Roberts’ amendment would have repealed the Independent Payment Advisory Board. The health care reform bill signed into law by President Obama created this independent board to make cuts in Medicare spending (although Congress could act to block the cuts). The amendment would also have repealed a provision providing for the Patient Center Outcomes Research Institute, which provides data to doctors on which treatments result in the best clinical outcomes for patients. The amendment also would have repealed a provision creating an “innovation center” within the Centers for Medicare and Medicaid Services. This center conducts research on ways to improve the quality of care for patients enrolled in Medicare and Medicaid and reduces the cost of those programs.
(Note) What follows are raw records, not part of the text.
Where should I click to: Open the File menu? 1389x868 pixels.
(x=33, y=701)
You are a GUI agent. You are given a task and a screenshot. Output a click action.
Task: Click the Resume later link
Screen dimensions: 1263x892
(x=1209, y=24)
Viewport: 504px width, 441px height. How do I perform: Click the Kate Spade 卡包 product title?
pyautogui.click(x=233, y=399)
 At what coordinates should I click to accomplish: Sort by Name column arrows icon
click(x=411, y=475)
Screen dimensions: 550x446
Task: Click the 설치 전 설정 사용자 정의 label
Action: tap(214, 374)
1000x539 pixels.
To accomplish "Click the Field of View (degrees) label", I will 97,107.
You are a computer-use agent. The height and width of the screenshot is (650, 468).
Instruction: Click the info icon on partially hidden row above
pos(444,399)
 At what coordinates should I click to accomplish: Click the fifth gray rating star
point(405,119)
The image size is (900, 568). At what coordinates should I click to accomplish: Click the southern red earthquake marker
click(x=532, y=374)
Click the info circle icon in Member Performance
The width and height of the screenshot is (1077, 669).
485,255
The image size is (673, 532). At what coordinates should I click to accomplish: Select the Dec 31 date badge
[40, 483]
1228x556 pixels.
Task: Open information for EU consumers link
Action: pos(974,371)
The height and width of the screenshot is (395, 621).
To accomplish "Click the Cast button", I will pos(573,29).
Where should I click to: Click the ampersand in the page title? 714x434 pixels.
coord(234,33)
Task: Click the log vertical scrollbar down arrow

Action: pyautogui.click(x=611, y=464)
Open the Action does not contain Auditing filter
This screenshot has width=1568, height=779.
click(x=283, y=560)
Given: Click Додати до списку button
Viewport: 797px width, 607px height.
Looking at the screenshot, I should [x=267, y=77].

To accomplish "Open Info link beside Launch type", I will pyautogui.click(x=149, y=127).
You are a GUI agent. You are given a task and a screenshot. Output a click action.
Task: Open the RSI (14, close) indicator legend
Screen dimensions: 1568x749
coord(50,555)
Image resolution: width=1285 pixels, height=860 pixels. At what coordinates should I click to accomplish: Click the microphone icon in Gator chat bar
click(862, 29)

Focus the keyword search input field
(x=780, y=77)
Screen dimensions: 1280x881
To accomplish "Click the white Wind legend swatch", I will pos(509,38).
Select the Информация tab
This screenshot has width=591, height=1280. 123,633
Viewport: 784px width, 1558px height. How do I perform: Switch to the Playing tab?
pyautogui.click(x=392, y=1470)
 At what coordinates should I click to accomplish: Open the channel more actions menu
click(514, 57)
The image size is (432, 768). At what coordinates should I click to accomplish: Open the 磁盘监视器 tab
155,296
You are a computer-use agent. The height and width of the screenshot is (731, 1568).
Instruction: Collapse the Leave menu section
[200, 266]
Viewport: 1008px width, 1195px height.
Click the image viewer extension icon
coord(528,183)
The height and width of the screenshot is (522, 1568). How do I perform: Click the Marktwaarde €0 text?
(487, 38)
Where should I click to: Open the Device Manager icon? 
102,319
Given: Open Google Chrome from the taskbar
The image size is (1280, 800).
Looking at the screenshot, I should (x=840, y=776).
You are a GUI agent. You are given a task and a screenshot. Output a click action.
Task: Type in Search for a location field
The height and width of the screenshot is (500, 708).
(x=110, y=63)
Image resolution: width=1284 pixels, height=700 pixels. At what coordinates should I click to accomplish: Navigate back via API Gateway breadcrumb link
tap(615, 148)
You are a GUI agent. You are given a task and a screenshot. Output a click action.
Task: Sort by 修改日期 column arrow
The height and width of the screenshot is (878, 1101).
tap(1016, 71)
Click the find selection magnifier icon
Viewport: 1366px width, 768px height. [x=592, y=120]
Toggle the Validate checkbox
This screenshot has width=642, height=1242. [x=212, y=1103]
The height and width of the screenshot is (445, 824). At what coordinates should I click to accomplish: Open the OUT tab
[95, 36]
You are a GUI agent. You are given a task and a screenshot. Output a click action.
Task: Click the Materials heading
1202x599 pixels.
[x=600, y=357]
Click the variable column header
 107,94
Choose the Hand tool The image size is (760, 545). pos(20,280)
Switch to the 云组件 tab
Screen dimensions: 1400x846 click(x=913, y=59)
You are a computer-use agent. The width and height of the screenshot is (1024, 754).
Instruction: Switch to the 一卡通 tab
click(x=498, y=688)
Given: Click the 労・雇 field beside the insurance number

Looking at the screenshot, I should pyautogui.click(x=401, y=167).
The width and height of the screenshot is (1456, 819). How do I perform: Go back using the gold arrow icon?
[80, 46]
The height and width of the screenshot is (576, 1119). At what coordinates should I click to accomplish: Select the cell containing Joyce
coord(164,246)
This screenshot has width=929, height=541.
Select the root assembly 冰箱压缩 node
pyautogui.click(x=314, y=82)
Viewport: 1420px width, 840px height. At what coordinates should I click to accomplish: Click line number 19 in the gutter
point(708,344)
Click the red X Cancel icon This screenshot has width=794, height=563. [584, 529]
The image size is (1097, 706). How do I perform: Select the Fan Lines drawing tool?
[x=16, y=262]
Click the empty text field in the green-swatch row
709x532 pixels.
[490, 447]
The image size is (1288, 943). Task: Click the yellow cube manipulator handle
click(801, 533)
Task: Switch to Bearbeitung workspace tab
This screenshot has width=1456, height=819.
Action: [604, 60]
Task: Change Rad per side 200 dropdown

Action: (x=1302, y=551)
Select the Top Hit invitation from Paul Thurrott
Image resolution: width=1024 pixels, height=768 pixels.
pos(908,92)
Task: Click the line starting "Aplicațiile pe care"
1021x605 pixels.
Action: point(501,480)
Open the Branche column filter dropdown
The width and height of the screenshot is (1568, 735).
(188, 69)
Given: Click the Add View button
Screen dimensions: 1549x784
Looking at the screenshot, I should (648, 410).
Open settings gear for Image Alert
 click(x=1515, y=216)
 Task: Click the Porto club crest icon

Finally, the amendment would have repealed a provision empowering the U.S. Preventive Services Task Force to set standards for preventive health care services that insurance plans must cover at no cost to patients.
Roberts contended his amendment would “repeal `the four rationers' of health care reform. These four horsemen of the rationing apocalypse are the Patient Center Outcomes Research Institute…the CMS Innovation Center, which will grant new powers to CMS--that should be a pleasant thought by any beleaguered hospital administrator--the U.S. Preventive Services Task Force…and the Independent Payment Advisory Board…These rationers comprise the infrastructure for the `Brave New World' of big government intrusion into health care decisions of all Americans, and they must be repealed.”
Sen. Max Baucus (D-MT) contended Roberts had mischaracterized the provisions he sought to repeal, and made a motion to table (kill) Roberts’ motion to commit: “…Saying it doesn't make it so. It is not at all as it has been described. We very much in this country have to work to control health care costs. Doctors and hospitals--especially doctors--want to practice evidence-based medicine, even more than they do now. They want the evidence…if we really want to do something about health care costs in this country, this is a start.”
After the House and Senate both passed their respective health care reform bills, the two chambers had intended to reconcile those two bills into a final package. After the House and Senate passed that final package, it would have been sent to President Obama, who would have signed it into law. Sen. Scott Brown (R-MA), however, won a special election to replace the late Sen. Ted Kennedy (D-MA) before the final health care bill could be brought up for a vote. Brown's victory gave Republicans 41 votes in the Senate, leaving Democrats with 59 members – one vote short of the 60 votes they needed to defeat a unanimous Republican filibuster against the final health care bill.
In order to pass comprehensive health care legislation without a 60-vote majority in the Senate, Democratic leaders devised a plan in which the House would pass the Senate health care bill (H.R. 3590), thereby enabling the president to sign it into law. The House would then pass a separate companion bill (H.R. 4872) to make changes to the Senate health measure under a process known as "budget reconciliation." Bills considered under budget reconciliation cannot be filibustered under Senate rules. This process allowed the House to make changes to Senate-passed health care legislation without sending the entire health bill back to the Senate, where it could have been filibustered indefinitely. The companion bill incorporated changes to the Senate health care legislation desired by House Democrats. The House passed the companion measure, and sent it to the Senate, where Democratic leaders hoped to defeat all amendments -- thereby avoiding a second vote in the House on a substantively changed bill; a vote that Democrats might have lost given the already tight margin when it was voted on the previous week.
The Senate tabled (killed) Roberts’ motion to commit by a vote of 59-37. All 57 Democrats present and 2 Republicans voted “yea.” 37 Republicans voted “nay.” As a result, the Senate effectively rejected an amendment Democratic leaders feared could have torpedoed the entire companion health care measure and would have repealed four provisions in health care reform legislation signed into law by President Obama that were intended to reduce health care costs, including a new Independent Payment Advisory Board and the Patient Center Outcomes Research Institute.